:: Texto citado

O arguido foi detido em 15 de Maio de 2002, situação em que se vem mantendo ininterruptamente desde então.
O meio da pena está previsto para 15 de Maio de 2012, ocorrendo o seu integral cumprimento, não havendo interrupções, em 15 de Maio de 2022, sendo que só poderá sair em liberdade condicional se nisso for autorizado pelo Presidente do Tribunal Internacional, conforme art.° 3.°, n°s. 4 e 5 do Acordo entre a República Portuguesa e as Nações Unidas, aqui em causa.
No âmbito do referido Acordo (art°s. 1.° e 2.°), o Tribunal Penal Internacional, através do respectivo Secretário, solicitou a Portugal, que manifestou junto do Conselho de Segurança a sua disponibilidade para receber pessoas condenadas, conforme o previsto no art.° 27.° Estatuto do mesmo Tribunal, a execução da sentença pela qual foi o arguido condenado, a fim de aqui cumprir o remanescente da pena de vinte anos de prisão que lhe foi imposta.
O Exm.° Ministro da Justiça, conforme despacho de fls. 36, considerou admissível o formulado pedido de transferência do mesmo arguido para Portugal.
A pena não se mostra extinta por prescrição, amnistia ou qualquer outra causa, e não excede o limite máximo da pena de prisão prevista na lei portuguesa.
Assim, porque a sentença revidenda obedece aos requisitos necessários para confirmação, enumerados no art.° 1096.° do Código de Processo Civil, ex vi art.° 237.°, n.° 2, do C. P. Penal, considerando o disposto nos art°s. 6.°, 95.°, 122.° e 123.° da Lei n.° 144/99, de 31 de Agosto, 234.° do Código de Processo Penal, 41.° do Cód. Penal, 30.° da C.R.P. e 3.°
Acordo entre a República Portuguesa e as Nações Unidas sobre a execução de sentenças do Tribunal Penal Internacional para a ex-Jugoslávia, requereu o Ministério Público a
confirmação da sentença penal em causa, proferida pela Câmara de 1.a Instância do TPI.
Il. Os pressupostos processuais
Este Tribunal da Relação de Lisboa é o territorialmente competente, nos termos do art.° 235.°, n.° 2, do C.P.P., para a revisão e confirmação da sentença em causa.
O governo português autorizou o cumprimento em Portugal do remanescente da pena
de prisão em que o arguido foi condenado pelo cometimento dos imputados crimes.
Os documentos com que o Ministério Público instruiu o presente pedido têm força probatória bastante.
Quer o procedimento criminal quer a pena não se mostram extintos por prescrição, amnistia ou qualquer outra causa.
As diligências complementares previstas nos art°s. 1098.° e 1099.° do C.P.C. não são aqui aplicáveis, ante a especificidade do processo em causa.

::::
:: Registos

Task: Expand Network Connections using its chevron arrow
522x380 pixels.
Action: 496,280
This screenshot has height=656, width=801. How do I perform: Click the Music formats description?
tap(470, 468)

::::

Enunciado da tarefa = Enumere todos os artigos da Lei n.º 144/99 referidos no texto sobre a confirmação da sentença penal. Os registos provêm de uma fonte distinta da do texto citado.

Resposta ao exercício = Artigos 6.º, 95.º, 122.º e 123.º.